*Given problem*: Could you reproduce, word for word, the lines of the records from the one containing "You are a computer-use agent. 1466x423" through the end of the records, including both ends?

*Supplied entries*:
========================================================================

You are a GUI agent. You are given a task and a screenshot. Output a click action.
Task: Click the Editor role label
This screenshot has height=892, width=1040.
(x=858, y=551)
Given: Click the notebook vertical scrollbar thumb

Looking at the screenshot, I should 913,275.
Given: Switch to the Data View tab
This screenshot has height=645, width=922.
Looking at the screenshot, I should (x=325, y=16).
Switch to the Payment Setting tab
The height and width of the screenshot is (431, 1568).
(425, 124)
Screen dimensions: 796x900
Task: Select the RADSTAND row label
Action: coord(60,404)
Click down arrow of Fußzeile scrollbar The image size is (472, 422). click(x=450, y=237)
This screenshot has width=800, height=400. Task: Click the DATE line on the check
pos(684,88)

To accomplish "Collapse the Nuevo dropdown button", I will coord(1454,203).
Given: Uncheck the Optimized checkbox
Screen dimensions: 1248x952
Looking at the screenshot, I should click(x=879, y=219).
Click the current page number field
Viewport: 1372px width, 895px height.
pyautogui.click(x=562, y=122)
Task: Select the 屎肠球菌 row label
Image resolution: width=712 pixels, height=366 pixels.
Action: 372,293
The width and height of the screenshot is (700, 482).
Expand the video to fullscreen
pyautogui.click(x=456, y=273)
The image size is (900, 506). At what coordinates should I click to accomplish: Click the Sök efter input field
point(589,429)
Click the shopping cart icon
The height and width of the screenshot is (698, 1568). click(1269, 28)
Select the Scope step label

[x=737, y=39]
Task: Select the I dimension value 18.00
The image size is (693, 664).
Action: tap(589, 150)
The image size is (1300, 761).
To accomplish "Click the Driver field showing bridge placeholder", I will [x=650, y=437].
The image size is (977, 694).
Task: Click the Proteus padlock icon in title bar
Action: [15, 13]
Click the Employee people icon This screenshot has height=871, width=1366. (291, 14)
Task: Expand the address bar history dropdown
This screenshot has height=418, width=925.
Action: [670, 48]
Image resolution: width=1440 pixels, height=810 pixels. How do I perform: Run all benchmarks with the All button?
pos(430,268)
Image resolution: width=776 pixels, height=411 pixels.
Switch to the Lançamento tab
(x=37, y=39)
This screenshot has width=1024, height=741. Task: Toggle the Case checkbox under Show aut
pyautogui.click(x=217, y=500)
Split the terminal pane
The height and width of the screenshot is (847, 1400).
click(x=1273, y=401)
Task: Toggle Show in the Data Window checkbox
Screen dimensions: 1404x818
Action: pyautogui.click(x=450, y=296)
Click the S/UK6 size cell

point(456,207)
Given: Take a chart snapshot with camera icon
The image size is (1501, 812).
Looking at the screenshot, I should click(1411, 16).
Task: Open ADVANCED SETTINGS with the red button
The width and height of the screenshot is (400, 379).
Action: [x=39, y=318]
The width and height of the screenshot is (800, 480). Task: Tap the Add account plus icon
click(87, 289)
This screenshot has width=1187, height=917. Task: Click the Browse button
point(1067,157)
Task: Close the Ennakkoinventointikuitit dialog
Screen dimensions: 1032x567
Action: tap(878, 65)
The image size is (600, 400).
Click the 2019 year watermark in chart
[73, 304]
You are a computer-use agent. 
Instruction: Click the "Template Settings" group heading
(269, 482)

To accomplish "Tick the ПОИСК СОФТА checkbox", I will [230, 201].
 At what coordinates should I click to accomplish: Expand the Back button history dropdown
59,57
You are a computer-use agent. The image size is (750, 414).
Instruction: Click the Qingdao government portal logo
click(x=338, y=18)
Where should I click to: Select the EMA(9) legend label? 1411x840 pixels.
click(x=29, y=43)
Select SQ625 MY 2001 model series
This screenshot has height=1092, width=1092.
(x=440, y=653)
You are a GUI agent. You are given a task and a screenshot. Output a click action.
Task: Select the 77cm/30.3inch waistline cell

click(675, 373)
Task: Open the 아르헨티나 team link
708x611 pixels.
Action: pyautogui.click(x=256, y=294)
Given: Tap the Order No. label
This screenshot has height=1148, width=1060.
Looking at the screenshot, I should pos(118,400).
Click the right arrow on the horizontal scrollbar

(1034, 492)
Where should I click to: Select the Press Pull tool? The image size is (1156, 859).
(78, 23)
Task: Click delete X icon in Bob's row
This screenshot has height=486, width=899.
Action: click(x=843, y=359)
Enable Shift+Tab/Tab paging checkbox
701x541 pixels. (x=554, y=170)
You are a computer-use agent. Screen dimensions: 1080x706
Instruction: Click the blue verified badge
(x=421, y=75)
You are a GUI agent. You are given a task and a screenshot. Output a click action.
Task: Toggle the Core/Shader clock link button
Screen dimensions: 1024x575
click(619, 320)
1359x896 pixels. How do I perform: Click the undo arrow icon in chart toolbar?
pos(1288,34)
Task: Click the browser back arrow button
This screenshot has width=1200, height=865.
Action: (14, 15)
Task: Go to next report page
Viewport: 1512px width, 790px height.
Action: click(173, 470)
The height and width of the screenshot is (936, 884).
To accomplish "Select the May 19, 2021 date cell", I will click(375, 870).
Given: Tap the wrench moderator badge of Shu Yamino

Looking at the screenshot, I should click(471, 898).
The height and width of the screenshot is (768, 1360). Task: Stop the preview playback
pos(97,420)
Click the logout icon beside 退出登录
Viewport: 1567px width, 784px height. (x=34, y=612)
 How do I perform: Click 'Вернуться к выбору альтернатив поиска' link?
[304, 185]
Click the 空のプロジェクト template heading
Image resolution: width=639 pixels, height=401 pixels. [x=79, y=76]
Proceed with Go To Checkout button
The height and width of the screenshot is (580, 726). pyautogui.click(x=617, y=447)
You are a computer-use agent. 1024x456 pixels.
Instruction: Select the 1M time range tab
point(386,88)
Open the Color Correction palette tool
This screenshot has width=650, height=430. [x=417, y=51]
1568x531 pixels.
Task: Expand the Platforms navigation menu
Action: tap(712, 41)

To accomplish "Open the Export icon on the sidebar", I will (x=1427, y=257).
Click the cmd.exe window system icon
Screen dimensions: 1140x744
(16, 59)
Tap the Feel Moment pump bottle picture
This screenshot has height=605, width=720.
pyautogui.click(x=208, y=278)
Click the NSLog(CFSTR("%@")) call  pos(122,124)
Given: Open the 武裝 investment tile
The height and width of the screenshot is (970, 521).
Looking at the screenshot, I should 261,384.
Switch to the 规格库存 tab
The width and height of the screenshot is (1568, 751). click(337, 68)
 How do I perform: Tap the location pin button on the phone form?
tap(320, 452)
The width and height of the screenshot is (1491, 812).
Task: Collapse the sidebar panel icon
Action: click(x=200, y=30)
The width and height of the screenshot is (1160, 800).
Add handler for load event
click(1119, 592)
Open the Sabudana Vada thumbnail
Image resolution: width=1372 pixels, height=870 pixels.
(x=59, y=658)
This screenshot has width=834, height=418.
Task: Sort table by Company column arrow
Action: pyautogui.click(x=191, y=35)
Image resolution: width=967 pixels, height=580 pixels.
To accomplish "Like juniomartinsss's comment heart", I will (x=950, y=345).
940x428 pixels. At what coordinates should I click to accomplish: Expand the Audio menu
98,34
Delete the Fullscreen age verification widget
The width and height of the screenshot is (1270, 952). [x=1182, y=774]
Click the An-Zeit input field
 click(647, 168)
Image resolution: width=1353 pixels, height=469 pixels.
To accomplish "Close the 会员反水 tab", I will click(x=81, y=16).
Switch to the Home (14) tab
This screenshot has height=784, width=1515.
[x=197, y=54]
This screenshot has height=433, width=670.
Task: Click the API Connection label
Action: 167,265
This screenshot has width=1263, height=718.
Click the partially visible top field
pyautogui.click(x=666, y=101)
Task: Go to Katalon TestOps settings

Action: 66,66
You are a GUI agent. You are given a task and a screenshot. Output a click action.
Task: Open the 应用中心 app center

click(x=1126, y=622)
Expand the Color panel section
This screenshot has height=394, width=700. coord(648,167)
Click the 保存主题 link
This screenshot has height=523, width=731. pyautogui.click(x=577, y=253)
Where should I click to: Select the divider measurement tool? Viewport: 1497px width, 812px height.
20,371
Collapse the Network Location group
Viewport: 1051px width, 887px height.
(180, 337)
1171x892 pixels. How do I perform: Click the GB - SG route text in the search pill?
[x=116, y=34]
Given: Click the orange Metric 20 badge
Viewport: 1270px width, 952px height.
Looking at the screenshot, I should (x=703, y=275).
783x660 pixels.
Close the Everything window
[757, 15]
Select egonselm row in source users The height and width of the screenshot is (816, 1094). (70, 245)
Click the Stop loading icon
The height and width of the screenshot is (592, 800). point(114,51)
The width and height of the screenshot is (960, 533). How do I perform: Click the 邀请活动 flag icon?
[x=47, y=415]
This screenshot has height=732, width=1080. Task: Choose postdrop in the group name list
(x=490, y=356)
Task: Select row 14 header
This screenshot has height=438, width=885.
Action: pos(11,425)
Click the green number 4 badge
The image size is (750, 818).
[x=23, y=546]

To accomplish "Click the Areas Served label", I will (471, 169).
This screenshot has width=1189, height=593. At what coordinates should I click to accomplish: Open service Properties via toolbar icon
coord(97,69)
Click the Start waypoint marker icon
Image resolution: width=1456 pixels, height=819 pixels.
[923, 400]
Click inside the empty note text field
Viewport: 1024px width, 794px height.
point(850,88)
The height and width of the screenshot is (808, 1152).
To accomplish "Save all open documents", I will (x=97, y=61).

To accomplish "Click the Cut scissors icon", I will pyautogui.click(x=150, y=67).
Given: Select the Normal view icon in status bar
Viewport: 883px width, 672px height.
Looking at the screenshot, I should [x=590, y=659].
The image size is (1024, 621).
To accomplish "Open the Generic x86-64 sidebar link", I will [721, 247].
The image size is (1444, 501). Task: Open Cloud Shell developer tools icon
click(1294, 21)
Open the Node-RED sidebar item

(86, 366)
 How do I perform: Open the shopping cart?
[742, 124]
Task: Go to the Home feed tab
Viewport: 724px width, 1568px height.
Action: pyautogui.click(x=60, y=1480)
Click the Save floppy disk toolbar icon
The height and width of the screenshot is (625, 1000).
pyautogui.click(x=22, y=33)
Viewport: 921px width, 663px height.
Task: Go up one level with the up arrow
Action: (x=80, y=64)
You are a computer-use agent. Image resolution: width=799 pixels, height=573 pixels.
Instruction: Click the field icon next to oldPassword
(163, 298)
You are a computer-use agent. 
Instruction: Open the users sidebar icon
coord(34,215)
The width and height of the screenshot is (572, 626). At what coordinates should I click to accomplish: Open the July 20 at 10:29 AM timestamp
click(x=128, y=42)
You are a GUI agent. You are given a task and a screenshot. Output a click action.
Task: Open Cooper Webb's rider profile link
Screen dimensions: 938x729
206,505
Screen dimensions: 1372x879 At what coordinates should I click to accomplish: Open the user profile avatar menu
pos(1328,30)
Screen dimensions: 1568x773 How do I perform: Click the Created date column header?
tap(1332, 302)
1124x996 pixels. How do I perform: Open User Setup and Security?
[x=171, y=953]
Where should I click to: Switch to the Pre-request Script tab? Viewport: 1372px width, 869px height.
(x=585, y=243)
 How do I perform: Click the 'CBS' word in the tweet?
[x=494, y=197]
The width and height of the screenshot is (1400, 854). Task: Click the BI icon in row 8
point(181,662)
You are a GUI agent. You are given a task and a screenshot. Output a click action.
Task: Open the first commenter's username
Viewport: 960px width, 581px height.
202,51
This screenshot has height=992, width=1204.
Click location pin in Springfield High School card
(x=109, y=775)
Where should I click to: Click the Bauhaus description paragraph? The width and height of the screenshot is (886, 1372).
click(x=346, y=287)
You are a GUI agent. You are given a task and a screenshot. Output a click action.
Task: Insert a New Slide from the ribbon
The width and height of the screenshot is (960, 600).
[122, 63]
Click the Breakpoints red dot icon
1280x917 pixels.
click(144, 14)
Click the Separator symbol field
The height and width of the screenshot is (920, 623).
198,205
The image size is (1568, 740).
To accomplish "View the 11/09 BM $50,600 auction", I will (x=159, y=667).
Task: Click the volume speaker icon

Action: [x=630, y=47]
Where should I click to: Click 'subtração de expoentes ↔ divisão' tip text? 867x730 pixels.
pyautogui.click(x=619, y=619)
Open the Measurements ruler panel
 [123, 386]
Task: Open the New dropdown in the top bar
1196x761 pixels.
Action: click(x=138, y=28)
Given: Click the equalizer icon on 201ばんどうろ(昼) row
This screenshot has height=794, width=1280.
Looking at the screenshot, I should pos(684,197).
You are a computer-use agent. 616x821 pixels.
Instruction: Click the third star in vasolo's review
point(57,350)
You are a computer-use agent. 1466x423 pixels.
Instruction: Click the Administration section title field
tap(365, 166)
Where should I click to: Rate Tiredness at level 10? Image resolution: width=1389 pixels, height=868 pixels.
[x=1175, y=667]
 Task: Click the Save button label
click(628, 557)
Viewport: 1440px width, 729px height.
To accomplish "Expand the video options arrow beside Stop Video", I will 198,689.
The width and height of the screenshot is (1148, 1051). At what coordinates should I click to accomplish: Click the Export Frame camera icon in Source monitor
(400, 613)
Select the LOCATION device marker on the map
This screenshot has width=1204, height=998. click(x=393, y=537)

========================================================================

*Answer below*:
You are a computer-use agent. 1466x423 pixels.
Instruction: Click the Administration section title field
tap(365, 166)
Where should I click to: Rate Tiredness at level 10? Image resolution: width=1389 pixels, height=868 pixels.
[x=1175, y=667]
 Task: Click the Save button label
click(628, 557)
Viewport: 1440px width, 729px height.
To accomplish "Expand the video options arrow beside Stop Video", I will 198,689.
The width and height of the screenshot is (1148, 1051). At what coordinates should I click to accomplish: Click the Export Frame camera icon in Source monitor
(400, 613)
Select the LOCATION device marker on the map
This screenshot has width=1204, height=998. click(x=393, y=537)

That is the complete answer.